I am not saying that international institutions prove that they can 100% prevent human-made catastrophes but I think that they have the potential, if institutions are understood as the sets of norms that govern human behavior rather than large intergovernmental organizations, such as the UN.
It may be technically easier but normatively more difficult for people to harm others, including decisionmakers causing existential catastrophes. For example, nuclear proliferation or bio weapons stockpiling was not extensively criticized by the public in the past, because people were having other issues and offering critical perspectives on decisionmaking was not institutionalized. Now, the public holds decisionmakers accountable to not using these weapons, by the ‘sentiment of disapproval.’ This is uniquely perceived by humans who act according to emotions.
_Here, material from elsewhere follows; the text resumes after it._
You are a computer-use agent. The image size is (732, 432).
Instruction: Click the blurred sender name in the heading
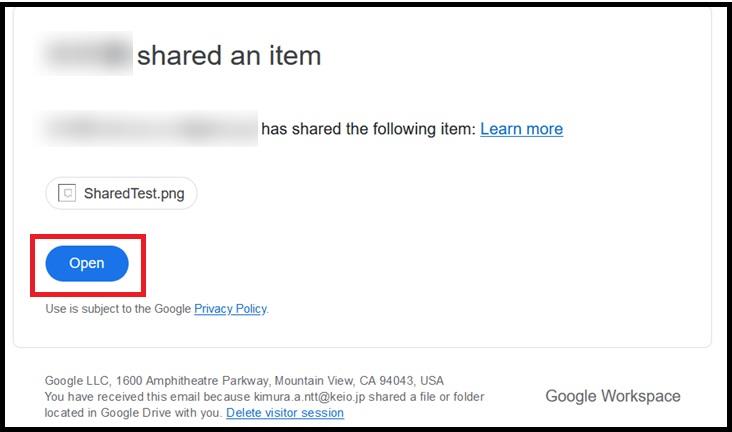coord(85,55)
People can be manipulated by the internet to an extent. This considers their general ability to comprehend consequences and make own opinion based on different perspectives. For example, if people start seeing ads on Facebook about voting for a proliferation proponent that appeal to their aggression/use biases to solicit fear and another ad shows the risks of proliferation/war and explains the personal benefits of peace, then people will likely vote for peace.
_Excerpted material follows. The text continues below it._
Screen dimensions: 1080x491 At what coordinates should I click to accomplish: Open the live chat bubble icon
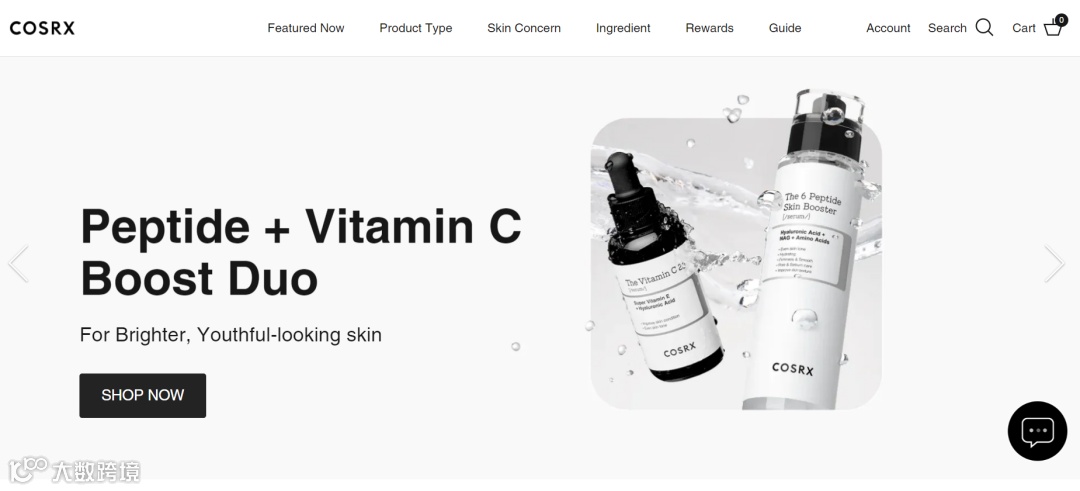coord(1037,431)
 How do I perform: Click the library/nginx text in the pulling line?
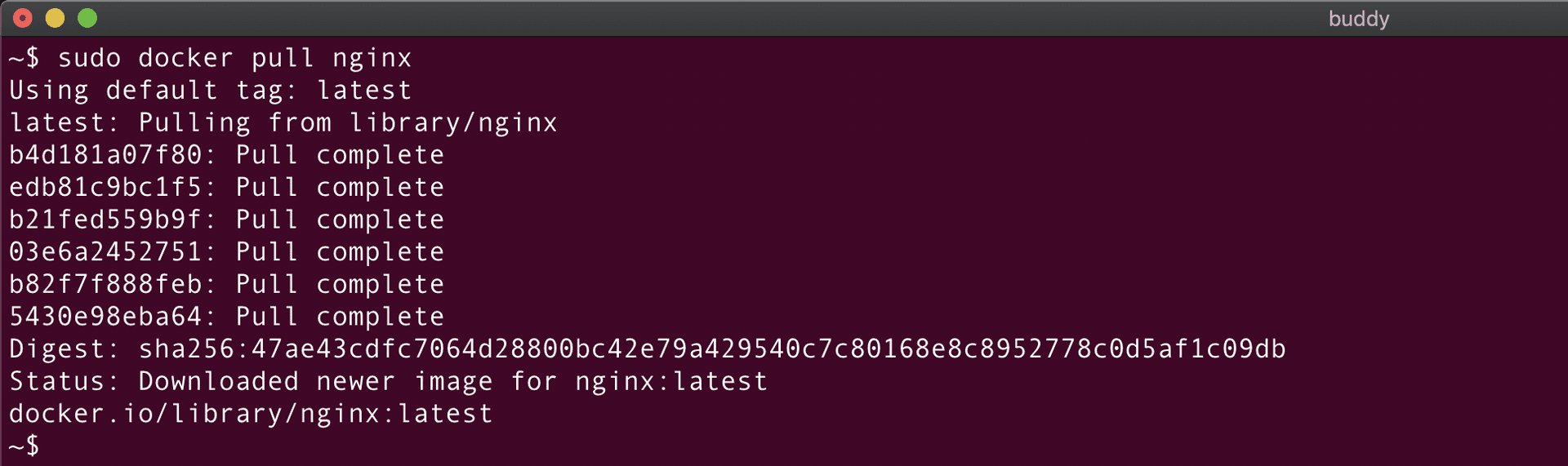(x=453, y=123)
That makes sense: as an oversimplification, if AGI is trained to optimize for the expression ‘extreme pain’ then humans could learn to use the scale of ‘pain’ to denote pleasure. This would be an anti-alignment failure.
That makes a lot of sense too: I think that one’s capacity to advance innovative objectives efficiently increases with improving subjective perception of the participants/employees. For example, if there is a group of people who are beaten every time they disobey orders mandated to make a torture technology and another group that makes torture regulation and fosters positive cooperation and relationship norms, the former should think less innovatively and cooperate worse than the latter. So, the regulation should be better than the aggression.
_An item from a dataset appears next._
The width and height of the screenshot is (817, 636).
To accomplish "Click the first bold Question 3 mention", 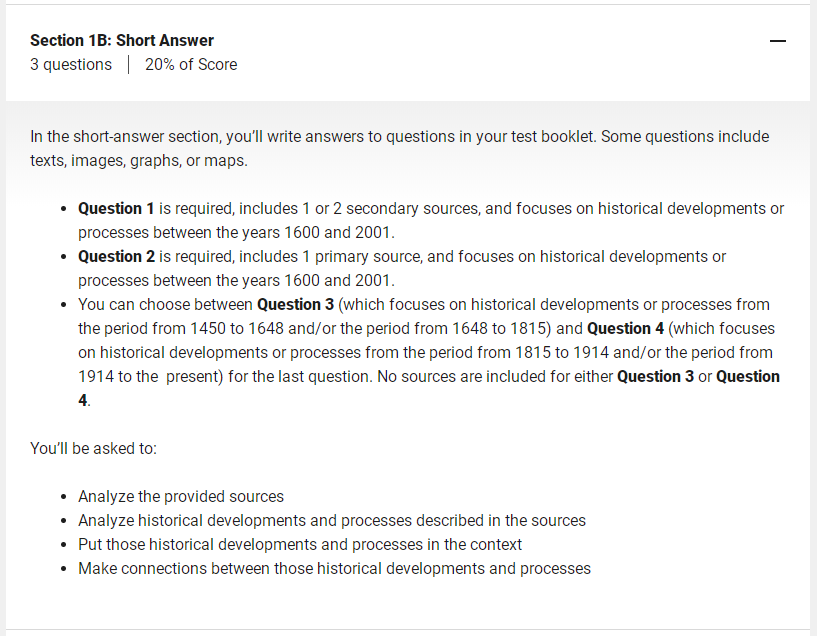I will click(x=295, y=304).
But, what if one ‘quality unit’ of the torture technology causes 100x more harm than one ‘quality unit’ of the regulatory technology can prevent. For instance, consider releasing an existing virus vs. preventing transmissions. Then, you need some institutional norms to prevent people from aggression. Ideally, there would be no so malevolent people: which can be either made by AI (e. g. recommendation algorithms for pleasure competitive with/much better than hurting others which is not pleasant just traumatizing and possibly memorable) or by humans (e. g. programs for at-risk children).
Yeah! That seems almost like an existential catastrophe if people are great (and) alive but actually suffering significantly. Considering that AI could just do that with one misspecification that somehow augments, AGI is risky. Humans would not develop in this way because they perceive so would stop doing what they dislike, if there is no ‘greater manipulative power’ which would compel them otherwise.
I am optimistic about humans being able to develop an AGI that improves wellbeing better than what would have happened without such technology while keeping control over it to make adjustments if they perceive a decrease in wellbeing. But, if it is not necessary, then perhaps why take the risk.
OK, thank you, you prompted a related question.